_What to produce_
Without the images, print every line of the material below exactly as given.

_Exercise input_
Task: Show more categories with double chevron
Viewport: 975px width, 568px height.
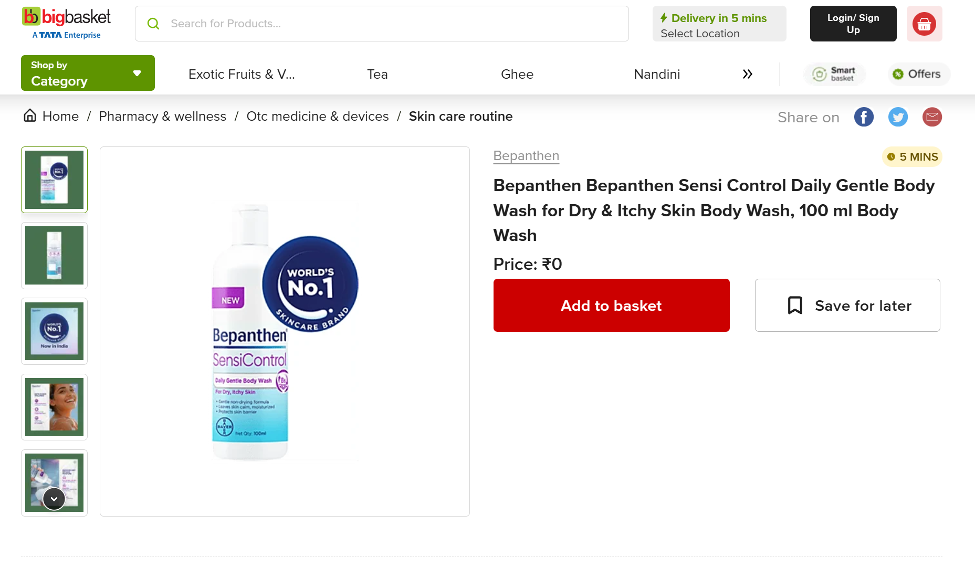Action: click(x=747, y=74)
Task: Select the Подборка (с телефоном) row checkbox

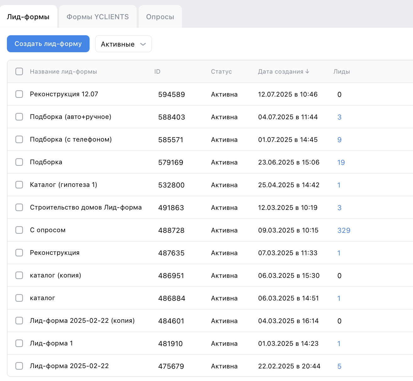Action: coord(19,139)
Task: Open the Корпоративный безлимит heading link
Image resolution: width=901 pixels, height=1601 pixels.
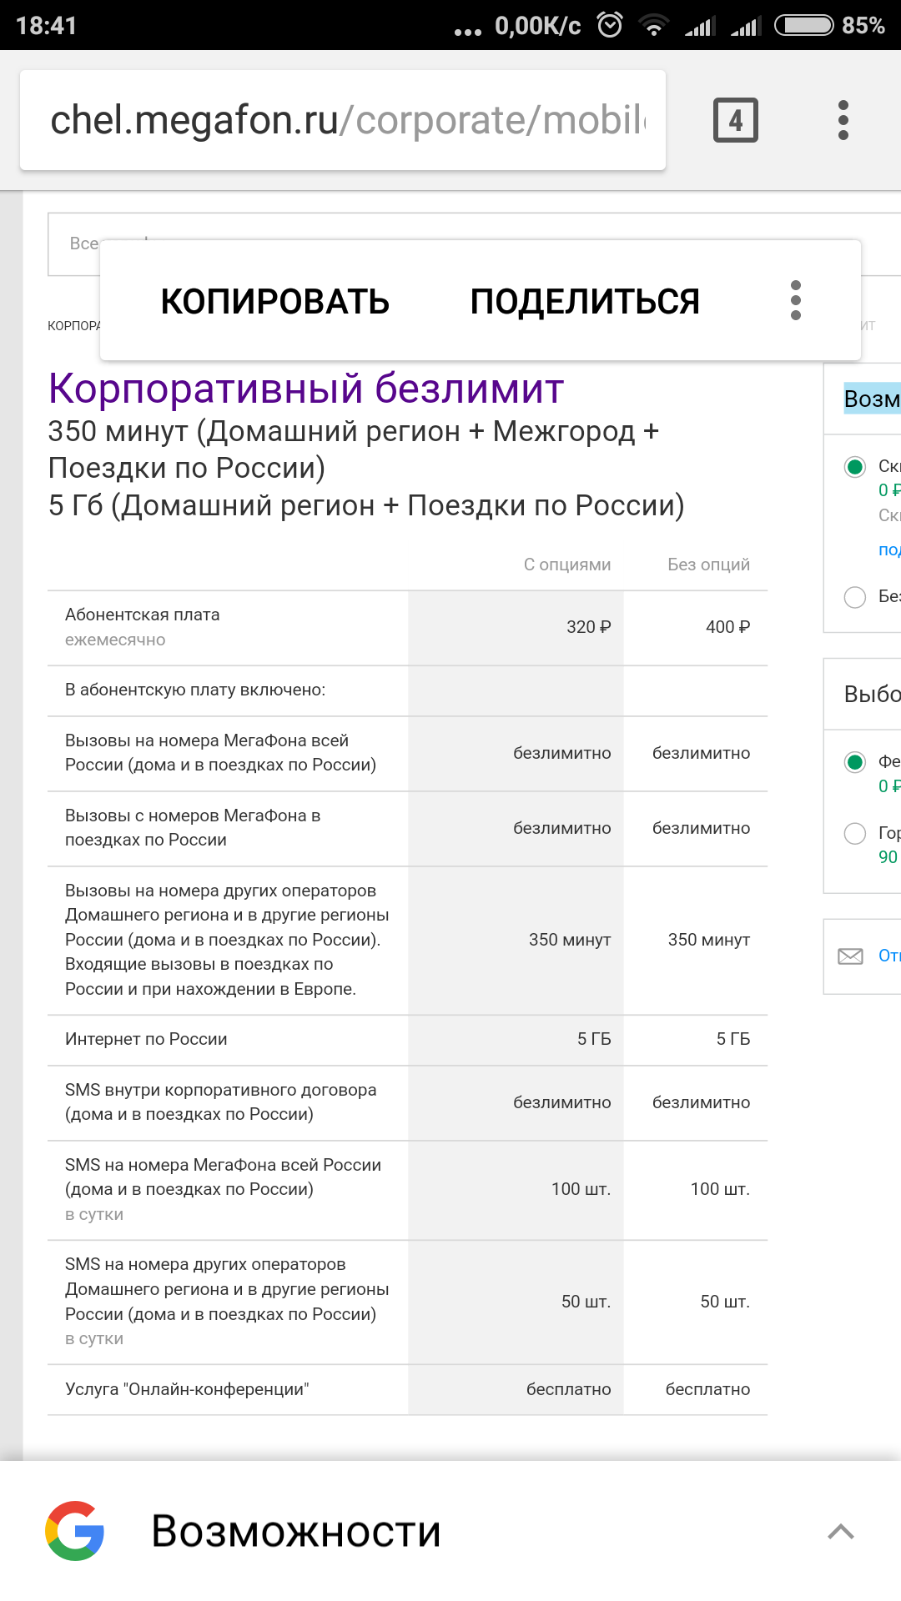Action: pos(306,389)
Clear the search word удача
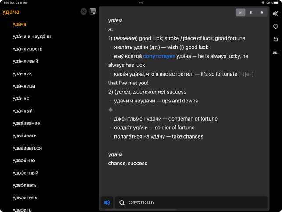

_Exercise solution_
Task: Show more categories with double chevron
Viewport: 975px width, 568px height.
Action: click(x=747, y=74)
Task: Select the Подборка (с телефоном) row checkbox

Action: coord(19,139)
Task: Open the Корпоративный безлимит heading link
Image resolution: width=901 pixels, height=1601 pixels.
Action: pos(306,389)
Clear the search word удача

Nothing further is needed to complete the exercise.